(Items from a data source)
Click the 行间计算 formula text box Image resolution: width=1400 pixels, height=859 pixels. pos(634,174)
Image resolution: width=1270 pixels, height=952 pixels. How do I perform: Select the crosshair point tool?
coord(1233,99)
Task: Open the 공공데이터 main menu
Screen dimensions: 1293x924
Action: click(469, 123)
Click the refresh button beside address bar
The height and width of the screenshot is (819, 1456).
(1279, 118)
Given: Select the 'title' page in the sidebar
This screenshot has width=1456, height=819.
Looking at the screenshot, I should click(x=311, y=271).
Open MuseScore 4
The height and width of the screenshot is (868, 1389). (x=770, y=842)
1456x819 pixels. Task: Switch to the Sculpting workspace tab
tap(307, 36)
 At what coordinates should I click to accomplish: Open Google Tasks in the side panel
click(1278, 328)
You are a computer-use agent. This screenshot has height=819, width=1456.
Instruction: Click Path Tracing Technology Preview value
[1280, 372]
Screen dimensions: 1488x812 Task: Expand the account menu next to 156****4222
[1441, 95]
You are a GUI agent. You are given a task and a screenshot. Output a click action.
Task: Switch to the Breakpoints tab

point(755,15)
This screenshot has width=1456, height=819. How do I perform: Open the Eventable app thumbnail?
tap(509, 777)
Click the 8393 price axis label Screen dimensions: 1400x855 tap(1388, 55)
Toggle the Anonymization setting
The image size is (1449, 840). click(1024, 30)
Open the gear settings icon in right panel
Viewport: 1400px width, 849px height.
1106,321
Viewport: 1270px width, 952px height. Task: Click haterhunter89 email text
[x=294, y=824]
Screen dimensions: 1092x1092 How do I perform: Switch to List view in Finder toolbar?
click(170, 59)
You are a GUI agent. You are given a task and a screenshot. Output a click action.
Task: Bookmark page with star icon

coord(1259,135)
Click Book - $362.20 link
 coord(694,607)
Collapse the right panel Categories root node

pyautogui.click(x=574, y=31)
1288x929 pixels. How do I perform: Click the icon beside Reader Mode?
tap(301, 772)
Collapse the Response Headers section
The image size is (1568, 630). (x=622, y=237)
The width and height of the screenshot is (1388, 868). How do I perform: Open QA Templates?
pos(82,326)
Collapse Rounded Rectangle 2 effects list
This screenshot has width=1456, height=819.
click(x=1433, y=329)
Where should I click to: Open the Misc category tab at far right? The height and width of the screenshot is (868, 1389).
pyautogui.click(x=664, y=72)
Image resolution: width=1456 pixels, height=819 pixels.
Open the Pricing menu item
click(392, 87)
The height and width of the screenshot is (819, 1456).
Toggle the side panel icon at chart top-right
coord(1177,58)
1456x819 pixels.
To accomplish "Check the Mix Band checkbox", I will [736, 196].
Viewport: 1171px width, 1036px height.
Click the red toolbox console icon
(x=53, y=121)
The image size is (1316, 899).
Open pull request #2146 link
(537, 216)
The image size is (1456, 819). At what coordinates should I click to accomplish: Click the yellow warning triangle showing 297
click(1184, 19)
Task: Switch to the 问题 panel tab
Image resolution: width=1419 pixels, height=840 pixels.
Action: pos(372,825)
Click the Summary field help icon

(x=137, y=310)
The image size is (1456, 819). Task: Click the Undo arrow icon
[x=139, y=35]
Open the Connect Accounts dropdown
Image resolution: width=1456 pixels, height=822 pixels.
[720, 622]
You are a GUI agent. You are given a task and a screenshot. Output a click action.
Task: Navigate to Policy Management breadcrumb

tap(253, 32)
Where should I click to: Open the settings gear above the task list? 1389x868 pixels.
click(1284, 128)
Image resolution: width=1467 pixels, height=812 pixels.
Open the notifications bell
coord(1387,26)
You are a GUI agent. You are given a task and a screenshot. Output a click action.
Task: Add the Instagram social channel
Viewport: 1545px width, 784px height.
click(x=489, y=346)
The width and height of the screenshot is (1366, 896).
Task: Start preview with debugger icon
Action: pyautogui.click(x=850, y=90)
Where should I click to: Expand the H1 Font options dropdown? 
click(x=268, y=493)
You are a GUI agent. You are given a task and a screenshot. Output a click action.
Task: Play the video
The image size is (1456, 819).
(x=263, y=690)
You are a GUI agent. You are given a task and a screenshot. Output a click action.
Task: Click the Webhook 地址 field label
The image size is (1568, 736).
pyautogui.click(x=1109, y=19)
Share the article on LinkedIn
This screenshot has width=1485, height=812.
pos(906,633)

PROBLEM STATEMENT: Take the line that contains "Where should I click to: Open the settings" and each line after it through the end of the records, and repeat them all exactly. Nothing else.

RESULT OF THIS EXERCISE:
Where should I click to: Open the settings gear above the task list? 1389x868 pixels.
click(1284, 128)
Image resolution: width=1467 pixels, height=812 pixels.
Open the notifications bell
coord(1387,26)
You are a GUI agent. You are given a task and a screenshot. Output a click action.
Task: Add the Instagram social channel
Viewport: 1545px width, 784px height.
click(x=489, y=346)
The width and height of the screenshot is (1366, 896).
Task: Start preview with debugger icon
Action: pyautogui.click(x=850, y=90)
Where should I click to: Expand the H1 Font options dropdown? 
click(x=268, y=493)
You are a GUI agent. You are given a task and a screenshot. Output a click action.
Task: Play the video
The image size is (1456, 819).
(x=263, y=690)
You are a GUI agent. You are given a task and a screenshot. Output a click action.
Task: Click the Webhook 地址 field label
The image size is (1568, 736).
pyautogui.click(x=1109, y=19)
Share the article on LinkedIn
This screenshot has width=1485, height=812.
pos(906,633)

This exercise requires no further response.